Collected data entries:

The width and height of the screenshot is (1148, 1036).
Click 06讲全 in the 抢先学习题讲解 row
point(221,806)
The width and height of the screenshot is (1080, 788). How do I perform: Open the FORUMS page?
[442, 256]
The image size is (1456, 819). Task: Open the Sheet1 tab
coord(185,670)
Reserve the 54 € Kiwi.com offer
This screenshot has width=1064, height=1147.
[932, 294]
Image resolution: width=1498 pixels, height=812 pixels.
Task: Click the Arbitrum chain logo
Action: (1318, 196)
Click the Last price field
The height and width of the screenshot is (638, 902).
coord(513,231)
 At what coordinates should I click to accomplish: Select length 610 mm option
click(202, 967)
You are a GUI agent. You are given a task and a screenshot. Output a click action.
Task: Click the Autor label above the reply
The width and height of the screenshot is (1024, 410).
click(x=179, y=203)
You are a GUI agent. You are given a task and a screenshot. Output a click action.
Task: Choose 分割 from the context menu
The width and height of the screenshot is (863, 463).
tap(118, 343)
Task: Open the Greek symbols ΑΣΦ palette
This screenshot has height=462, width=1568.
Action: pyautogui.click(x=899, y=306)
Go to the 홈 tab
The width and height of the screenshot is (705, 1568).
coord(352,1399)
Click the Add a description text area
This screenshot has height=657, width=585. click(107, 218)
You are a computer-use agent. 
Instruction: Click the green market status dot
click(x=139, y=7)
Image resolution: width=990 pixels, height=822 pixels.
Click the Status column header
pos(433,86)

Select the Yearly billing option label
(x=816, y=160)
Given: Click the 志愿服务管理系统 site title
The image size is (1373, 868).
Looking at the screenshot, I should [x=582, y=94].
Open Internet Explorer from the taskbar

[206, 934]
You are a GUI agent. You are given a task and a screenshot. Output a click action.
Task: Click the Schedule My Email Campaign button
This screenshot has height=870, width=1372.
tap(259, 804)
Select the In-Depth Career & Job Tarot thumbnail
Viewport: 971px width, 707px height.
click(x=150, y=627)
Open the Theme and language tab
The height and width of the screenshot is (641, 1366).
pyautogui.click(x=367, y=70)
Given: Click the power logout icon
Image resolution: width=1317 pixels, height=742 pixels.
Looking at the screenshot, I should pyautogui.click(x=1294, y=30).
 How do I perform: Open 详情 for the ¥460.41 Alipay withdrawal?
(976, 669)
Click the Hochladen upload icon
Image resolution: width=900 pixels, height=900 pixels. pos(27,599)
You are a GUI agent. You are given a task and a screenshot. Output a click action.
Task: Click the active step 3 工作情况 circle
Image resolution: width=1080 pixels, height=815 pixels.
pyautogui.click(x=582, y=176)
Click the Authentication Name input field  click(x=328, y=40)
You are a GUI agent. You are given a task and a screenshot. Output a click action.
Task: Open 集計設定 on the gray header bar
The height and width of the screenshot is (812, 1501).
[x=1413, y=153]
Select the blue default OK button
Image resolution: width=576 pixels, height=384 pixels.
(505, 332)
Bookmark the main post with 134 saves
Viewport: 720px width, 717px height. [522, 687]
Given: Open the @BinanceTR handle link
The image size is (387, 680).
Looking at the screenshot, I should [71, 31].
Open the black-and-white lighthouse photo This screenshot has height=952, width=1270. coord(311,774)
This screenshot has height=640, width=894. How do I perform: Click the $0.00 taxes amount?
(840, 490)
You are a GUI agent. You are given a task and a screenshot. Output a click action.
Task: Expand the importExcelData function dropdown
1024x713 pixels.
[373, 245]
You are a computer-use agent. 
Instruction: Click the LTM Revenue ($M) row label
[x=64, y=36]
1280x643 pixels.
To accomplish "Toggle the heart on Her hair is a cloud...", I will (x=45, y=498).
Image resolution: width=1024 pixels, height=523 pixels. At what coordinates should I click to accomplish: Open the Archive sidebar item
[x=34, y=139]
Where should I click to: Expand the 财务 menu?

*SHORT PROBLEM*:
Copy all of the data above line by line, reproducing every character without change.

*EXERCISE ANSWER*:
The width and height of the screenshot is (1148, 1036).
Click 06讲全 in the 抢先学习题讲解 row
point(221,806)
The width and height of the screenshot is (1080, 788). How do I perform: Open the FORUMS page?
[442, 256]
The image size is (1456, 819). Task: Open the Sheet1 tab
coord(185,670)
Reserve the 54 € Kiwi.com offer
This screenshot has width=1064, height=1147.
[932, 294]
Image resolution: width=1498 pixels, height=812 pixels.
Task: Click the Arbitrum chain logo
Action: (1318, 196)
Click the Last price field
The height and width of the screenshot is (638, 902).
coord(513,231)
 At what coordinates should I click to accomplish: Select length 610 mm option
click(202, 967)
You are a GUI agent. You are given a task and a screenshot. Output a click action.
Task: Click the Autor label above the reply
The width and height of the screenshot is (1024, 410).
click(x=179, y=203)
You are a GUI agent. You are given a task and a screenshot. Output a click action.
Task: Choose 分割 from the context menu
The width and height of the screenshot is (863, 463).
tap(118, 343)
Task: Open the Greek symbols ΑΣΦ palette
This screenshot has height=462, width=1568.
Action: pyautogui.click(x=899, y=306)
Go to the 홈 tab
The width and height of the screenshot is (705, 1568).
coord(352,1399)
Click the Add a description text area
This screenshot has height=657, width=585. click(107, 218)
You are a computer-use agent. 
Instruction: Click the green market status dot
click(x=139, y=7)
Image resolution: width=990 pixels, height=822 pixels.
Click the Status column header
pos(433,86)

Select the Yearly billing option label
(x=816, y=160)
Given: Click the 志愿服务管理系统 site title
The image size is (1373, 868).
Looking at the screenshot, I should [x=582, y=94].
Open Internet Explorer from the taskbar

[206, 934]
You are a GUI agent. You are given a task and a screenshot. Output a click action.
Task: Click the Schedule My Email Campaign button
This screenshot has height=870, width=1372.
tap(259, 804)
Select the In-Depth Career & Job Tarot thumbnail
Viewport: 971px width, 707px height.
click(x=150, y=627)
Open the Theme and language tab
The height and width of the screenshot is (641, 1366).
pyautogui.click(x=367, y=70)
Given: Click the power logout icon
Image resolution: width=1317 pixels, height=742 pixels.
Looking at the screenshot, I should pyautogui.click(x=1294, y=30).
 How do I perform: Open 详情 for the ¥460.41 Alipay withdrawal?
(976, 669)
Click the Hochladen upload icon
Image resolution: width=900 pixels, height=900 pixels. pos(27,599)
You are a GUI agent. You are given a task and a screenshot. Output a click action.
Task: Click the active step 3 工作情况 circle
Image resolution: width=1080 pixels, height=815 pixels.
pyautogui.click(x=582, y=176)
Click the Authentication Name input field  click(x=328, y=40)
You are a GUI agent. You are given a task and a screenshot. Output a click action.
Task: Open 集計設定 on the gray header bar
The height and width of the screenshot is (812, 1501).
[x=1413, y=153]
Select the blue default OK button
Image resolution: width=576 pixels, height=384 pixels.
(505, 332)
Bookmark the main post with 134 saves
Viewport: 720px width, 717px height. [522, 687]
Given: Open the @BinanceTR handle link
The image size is (387, 680).
Looking at the screenshot, I should [71, 31].
Open the black-and-white lighthouse photo This screenshot has height=952, width=1270. coord(311,774)
This screenshot has height=640, width=894. How do I perform: Click the $0.00 taxes amount?
(840, 490)
You are a GUI agent. You are given a task and a screenshot. Output a click action.
Task: Expand the importExcelData function dropdown
1024x713 pixels.
[373, 245]
You are a computer-use agent. 
Instruction: Click the LTM Revenue ($M) row label
[x=64, y=36]
1280x643 pixels.
To accomplish "Toggle the heart on Her hair is a cloud...", I will (x=45, y=498).
Image resolution: width=1024 pixels, height=523 pixels. At what coordinates should I click to accomplish: Open the Archive sidebar item
[x=34, y=139]
Where should I click to: Expand the 财务 menu?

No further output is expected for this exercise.